Textauszug:
☆ ☆ ☆ ☆
Artikel27. September 2023

Fluch oder Segen? Künstliche Intelligenz im Film

Fluch oder Segen? Künstliche Intelligenz im Film
© 2023 20th Century Studios. All Rights Reserved.

Schreiben bald nur noch lernfähige Maschinen Drehbücher? Werden Darstellende in Zukunft durch digitale Kopien ersetzt? War das Thema KI bislang bloss in den Geschichten auf der grossen Leinwand präsent, geistert es spätestens seit Beginn des Autorenstreiks im Mai als Schreckgespenst durch die Filmindustrie selbst. In die Debatten hinein erscheint mit «The Creator» passenderweise ein Science-Fiction-Epos, das den Einfluss und den Einsatz von KI in eine actiongeladene Handlung packt. Für uns eine willkommene Gelegenheit, der Frage nachzugehen, wie das Phänomen der hochentwickelten Maschinen in den letzten Jahrzehnten filmisch aufbereitet wurde.
☆ ☆ ☆ ☆
Beigefügte Auflistung:
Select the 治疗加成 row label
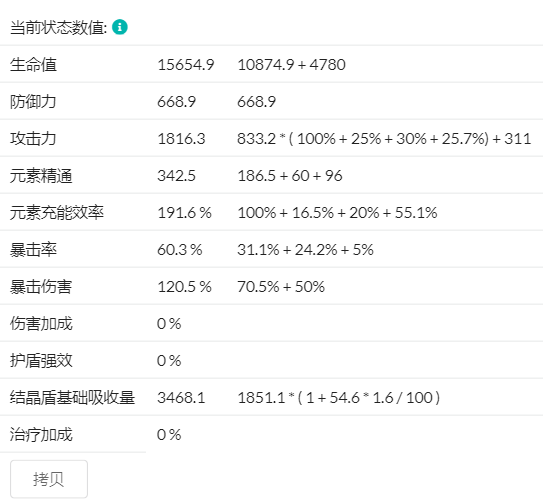Viewport: 548px width, 504px height. [41, 435]
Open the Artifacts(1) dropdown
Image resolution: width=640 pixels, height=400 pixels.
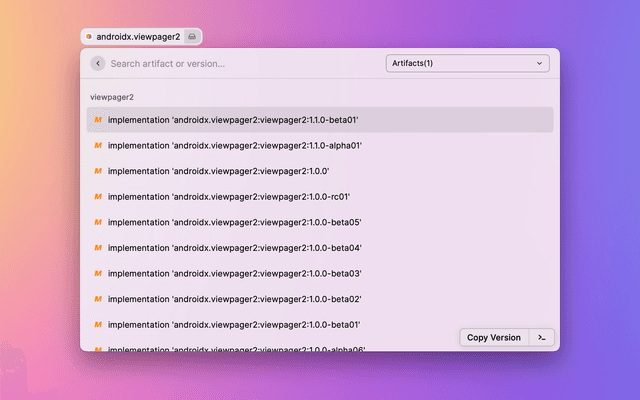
☆ ☆ ☆ ☆
Aufgaben:
• 1. Erklären Sie in einem bis drei Sätzen, warum der Textauszug über künstliche Intelligenz im Film das Erscheinen von «The Creator» als «passenderweise» bezeichnet.
• 2. Schreiben Sie den Textauszug über künstliche Intelligenz im Film im Anschluss an seinen letzten Satz weiter.
Die Auflistung wird zur Bearbeitung nicht gebraucht.

Antworten je Aufgabe:
• 1. Der Film erscheint mitten in die Debatten über KI hinein, die seit Beginn des Autorenstreiks im Mai die Filmindustrie selbst beschäftigen. Zugleich behandelt er als Science-Fiction-Epos genau dieses Thema, indem er den Einfluss und den Einsatz von KI in eine actiongeladene Handlung packt.

• 2.
von Christopher Diekhaus

Maschinen im Vernichtungsmodus

Killermaschine in «Terminator 2 – Tag der Abrechnung» © IMDb

Roboter, Androiden und Cyborgs gehören zu den Konstanten des Science-Fiction-Genres und rufen seit dessen Anfängen eine Mischung aus Faszination und Furcht hervor. Maschinen, die die Welt erobern, den Menschen Untertan machen, ihn gar auszulöschen versuchen, wie es James Camerons «Terminator 2 – Tag der Abrechnung» (1991) (Netflix) so furios beschreibt, tauchen bis heute immer wieder auf. Interessant ist bei näherem Hinsehen allerdings die Bandbreite. Denn nur selten wenden sich Killer-KIs aus reiner Boshaftigkeit gegen ihre Schöpfer.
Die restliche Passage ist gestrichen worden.